A presenilin-independent aspartyl protease prefers the γ-42 site cleavage

β-Amyloid peptides (Aβ40 and Aβ42) are the major constituents of amyloid plaques, which are one of the hallmarks of Alzheimer's disease (AD). The Aβ is derived from sequential cleavages of amyloid precursor protein (APP) by β- and γ-secretases. γ-Secretase consists of at least four proteins where presenilins (PS1 and PS2 or PS) are the catalytic subunit involved in the γ-site cleavage of APP. Secretion of both Aβ40 and Aβ42 is significantly reduced in PS1 knock-out cells and completely abolished in cells deficient for both PS1 and PS2. Consequently, both the PS proteins play essential roles in the production of the secretory of Aβ from cells. Recent studies in primary neurons, however, suggest that PSs are not required for intracellular Aβ42 accumulation; thus the intracellular Aβ42 appears to be generated in a PS-independent manner. Here we present the first biochemical evidence indicating that Aβ, especially Aβ42, can be generated in the absence of PS based on an in vitroγ-secretase assay employing membranes prepared from PS-deficient Blastocyst-derived (BD) cells.
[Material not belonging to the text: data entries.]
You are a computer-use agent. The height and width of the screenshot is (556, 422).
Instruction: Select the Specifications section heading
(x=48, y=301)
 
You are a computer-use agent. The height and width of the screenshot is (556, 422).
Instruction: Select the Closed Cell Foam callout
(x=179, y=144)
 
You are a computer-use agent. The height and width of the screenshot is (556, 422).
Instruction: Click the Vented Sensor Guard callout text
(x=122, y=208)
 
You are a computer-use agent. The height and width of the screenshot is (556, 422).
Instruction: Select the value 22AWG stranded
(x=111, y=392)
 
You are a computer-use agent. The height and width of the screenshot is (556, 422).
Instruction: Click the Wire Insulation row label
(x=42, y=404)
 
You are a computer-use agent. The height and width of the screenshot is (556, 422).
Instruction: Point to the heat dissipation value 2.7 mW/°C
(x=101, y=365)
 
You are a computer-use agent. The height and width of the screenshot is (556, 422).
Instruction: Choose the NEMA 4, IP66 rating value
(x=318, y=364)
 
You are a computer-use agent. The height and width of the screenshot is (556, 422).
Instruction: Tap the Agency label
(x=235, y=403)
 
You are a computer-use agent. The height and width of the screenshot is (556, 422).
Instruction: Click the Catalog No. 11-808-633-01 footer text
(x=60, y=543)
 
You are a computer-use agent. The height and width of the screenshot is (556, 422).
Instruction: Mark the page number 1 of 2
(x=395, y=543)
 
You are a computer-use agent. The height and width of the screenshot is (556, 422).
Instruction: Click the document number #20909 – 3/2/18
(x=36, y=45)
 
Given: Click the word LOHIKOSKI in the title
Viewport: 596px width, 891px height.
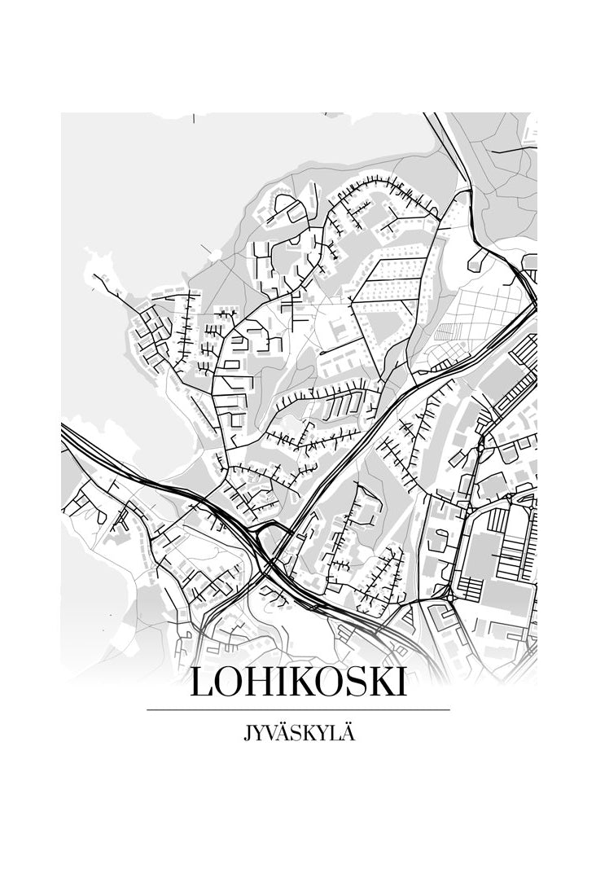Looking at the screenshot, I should (x=297, y=683).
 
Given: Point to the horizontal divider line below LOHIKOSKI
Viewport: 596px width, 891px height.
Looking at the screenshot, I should (x=297, y=710).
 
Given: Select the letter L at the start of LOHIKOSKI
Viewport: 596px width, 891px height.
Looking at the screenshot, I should (x=199, y=683).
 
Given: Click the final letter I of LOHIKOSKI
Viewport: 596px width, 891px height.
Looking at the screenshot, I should (x=401, y=683).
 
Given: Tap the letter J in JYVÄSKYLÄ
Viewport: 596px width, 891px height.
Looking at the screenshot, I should (x=247, y=733).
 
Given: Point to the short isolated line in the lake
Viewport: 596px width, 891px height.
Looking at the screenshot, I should (x=193, y=119).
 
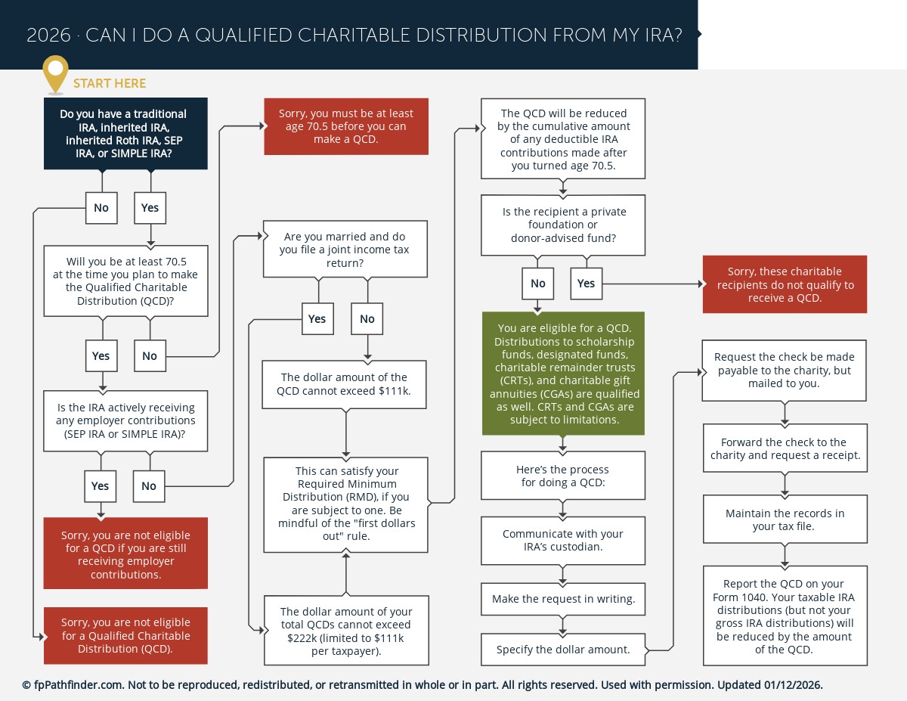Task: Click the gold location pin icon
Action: [55, 73]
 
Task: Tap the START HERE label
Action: [110, 83]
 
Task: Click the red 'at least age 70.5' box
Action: [346, 126]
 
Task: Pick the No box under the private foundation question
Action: [537, 284]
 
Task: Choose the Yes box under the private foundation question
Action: [586, 284]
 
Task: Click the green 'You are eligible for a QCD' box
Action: [563, 374]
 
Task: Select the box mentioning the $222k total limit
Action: [346, 630]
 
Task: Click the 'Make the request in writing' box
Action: [563, 599]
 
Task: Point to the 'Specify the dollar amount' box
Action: [563, 650]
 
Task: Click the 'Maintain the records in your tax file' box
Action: [785, 520]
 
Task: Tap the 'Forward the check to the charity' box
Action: [785, 448]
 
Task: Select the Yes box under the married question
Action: [317, 319]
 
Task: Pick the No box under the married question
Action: [367, 319]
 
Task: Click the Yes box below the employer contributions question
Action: [101, 486]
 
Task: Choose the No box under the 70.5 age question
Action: [150, 356]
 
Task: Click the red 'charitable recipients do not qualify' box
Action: [785, 284]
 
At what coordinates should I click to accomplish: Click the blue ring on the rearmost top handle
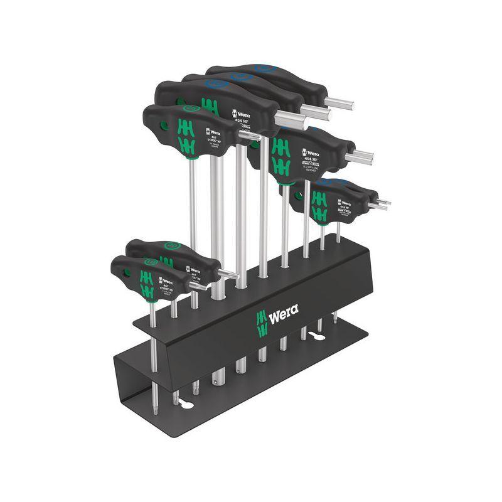point(264,68)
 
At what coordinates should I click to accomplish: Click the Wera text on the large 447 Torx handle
point(214,132)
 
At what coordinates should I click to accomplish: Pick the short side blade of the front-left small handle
point(198,286)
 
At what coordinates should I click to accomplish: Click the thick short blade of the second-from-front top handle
point(289,119)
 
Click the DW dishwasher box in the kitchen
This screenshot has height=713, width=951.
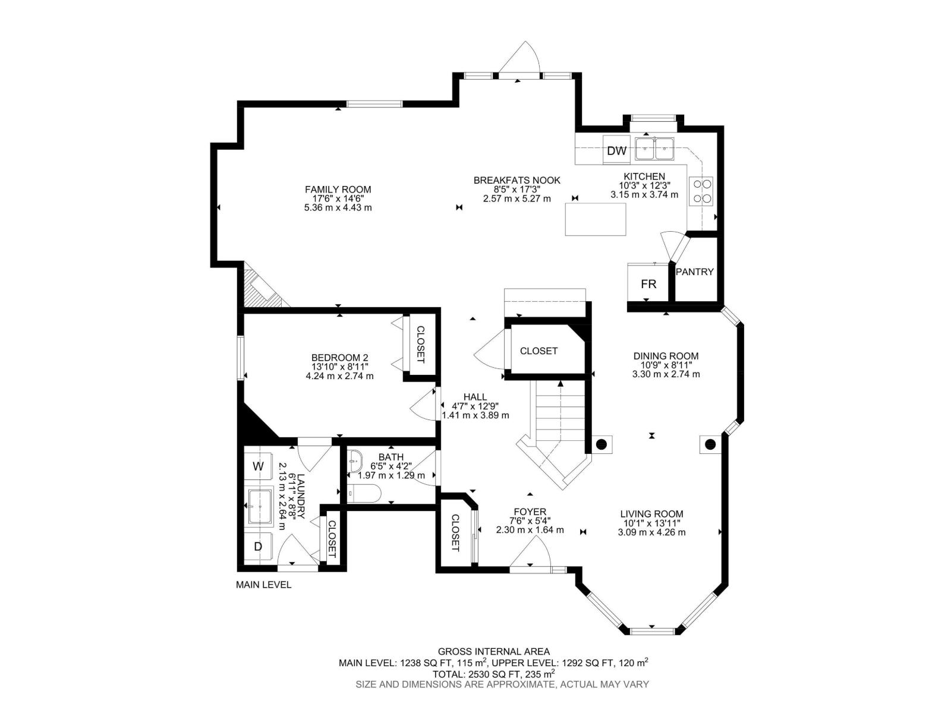tap(617, 151)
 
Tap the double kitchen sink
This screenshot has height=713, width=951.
tap(654, 149)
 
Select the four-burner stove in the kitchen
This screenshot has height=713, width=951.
tap(701, 191)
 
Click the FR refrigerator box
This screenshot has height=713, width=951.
tap(648, 284)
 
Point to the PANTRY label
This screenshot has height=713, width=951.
tap(694, 272)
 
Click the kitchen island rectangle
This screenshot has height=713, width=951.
tap(595, 219)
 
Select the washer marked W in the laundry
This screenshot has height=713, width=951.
tap(259, 466)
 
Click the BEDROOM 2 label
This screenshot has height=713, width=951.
tap(339, 358)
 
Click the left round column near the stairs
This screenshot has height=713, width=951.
tap(602, 444)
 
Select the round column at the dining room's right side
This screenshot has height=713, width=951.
tap(710, 444)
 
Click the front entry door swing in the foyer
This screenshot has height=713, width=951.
tap(531, 556)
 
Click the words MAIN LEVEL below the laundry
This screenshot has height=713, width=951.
tap(264, 585)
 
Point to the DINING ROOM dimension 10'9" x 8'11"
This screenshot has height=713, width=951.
tap(666, 365)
This PS-independent γ-secretase (PSIG) activity is sensitive to the changes in pH and displays an optimal activity at pH 6.0. Pepstatin A is a potent inhibitor for this proteolytic activity with IC50 of 1.2 nm and 0.4 nm for Aβ40 and Aβ42 generation, respectively. These results indicate that these PS-independent γ-site cleavages are mediated by an aspartyl protease. More importantly, the PSIG activity displays a distinct preference in mediating the 42-site cleavage over the 40-site cleavage, thereby generating Aβ42 as the predominant product.